Now the bad: An acquaintance lent me Thinking Class: Sketches of a Cultural Worker. I was all a-twitter because I love academic explorations of class, the bastard stepchild (literally) of the race/class/gender triangle that almost never gets discussed, because even the most dedicated tenured onion-peeler tends to give up, pressing weary wrist to forehead and weeping at how complicated it all is. (The ones who weep less and forge ahead more tend to be sociologists and anthropologists, as in the Unequal Childhoods book I mentioned a while back.) So yeah, the description of Thinking Class sounded great and I was excited to read it, but my excitement dwindled with every page I skimmed.
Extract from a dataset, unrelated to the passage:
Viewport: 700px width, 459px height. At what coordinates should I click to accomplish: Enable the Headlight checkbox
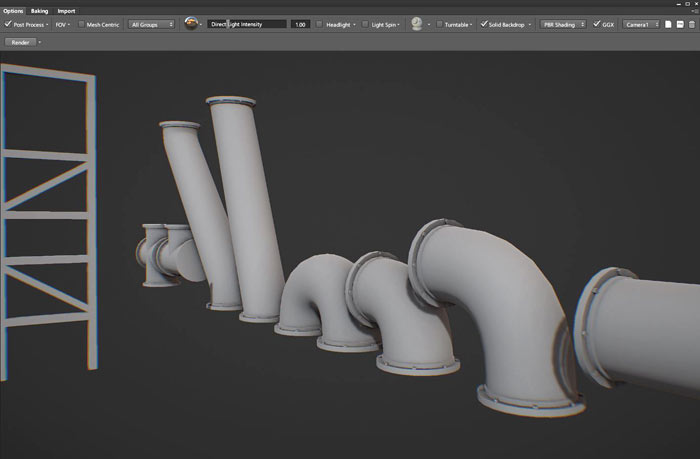(x=320, y=23)
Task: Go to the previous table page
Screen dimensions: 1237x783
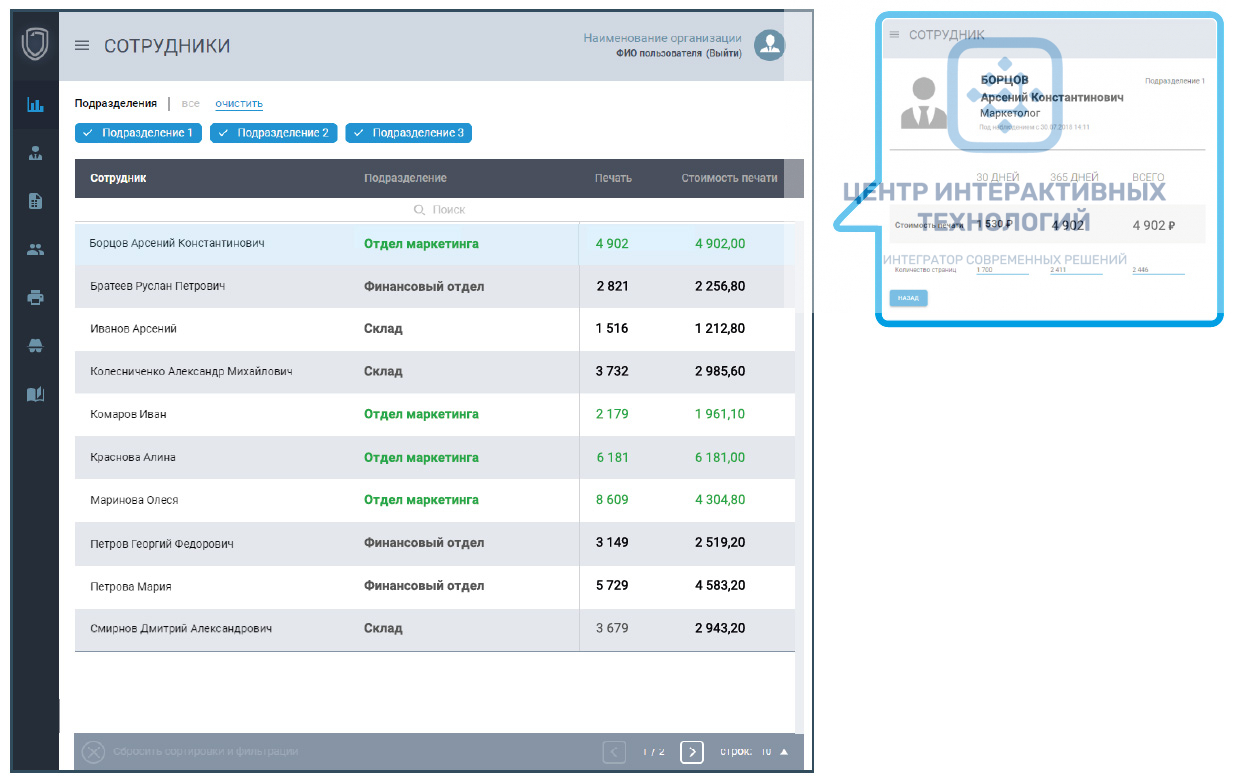Action: pyautogui.click(x=614, y=752)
Not an original exploration at all but a re-hash of old ideas, a collection of rambling thoughts on the author's upbringing, and a "refutation" of strawman arguments that are not even cited or documented.

Oh whatever, like I'm so cogent and put-together. But I wanted "analysis" and not "memoir," damn it. I also had a knee-jerk personal-bias moment when the author suddenly mentioned that as a child she was "ritually abused." The quotation marks are there not because I necessarily doubt her claim (not touching that one with a ten-foot pole), but because the very mention of those words = red flag. Sorry if my inner skeptic offends anyone but seriously, red freaking flag.
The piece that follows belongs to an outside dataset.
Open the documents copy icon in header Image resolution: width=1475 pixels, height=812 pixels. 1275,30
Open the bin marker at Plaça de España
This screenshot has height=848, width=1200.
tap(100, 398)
How ironic that I dismiss the memoir of a working-class "scholar" who writes about privilege! Look at me, with the privilege to dismiss! And the privilege to use sarcastic quotation marks around the words "scholar" and "ritually abused," because I am obviously the authority here! Privilege is just busting out all over. I am going to start whining about the non-fabulousness of my Super Sweet Sixteen party any minute now.

On the other hand, a woman with true class (in the etiquette-book, not socioeconomic, sense of the word) would probably not have taught her flu-stricken daughter to lick her wrist and then throw back the little cup of cough medicine like a tequila shot. Four-year-old Nora's dose is now too big for the baby syringe, and during this last illness I got tired of her taking eensy sip after eensy sip while complaining about the taste. So I demonstrated the proper technique with salt and my own wrist and a shot glass of water, and told her that "this is how people quickly drink something that tastes bad." (But tequila tastes GOOD! protested my brain. Be quiet brain, we're trying to parent over here.) Nora is a sucker for procedures and processes, so she learned the routine and now knocks 'em back like a big girl. We skip the lime, that's just empty vitamins.

---mimi smartypants don't need no stinking citrus.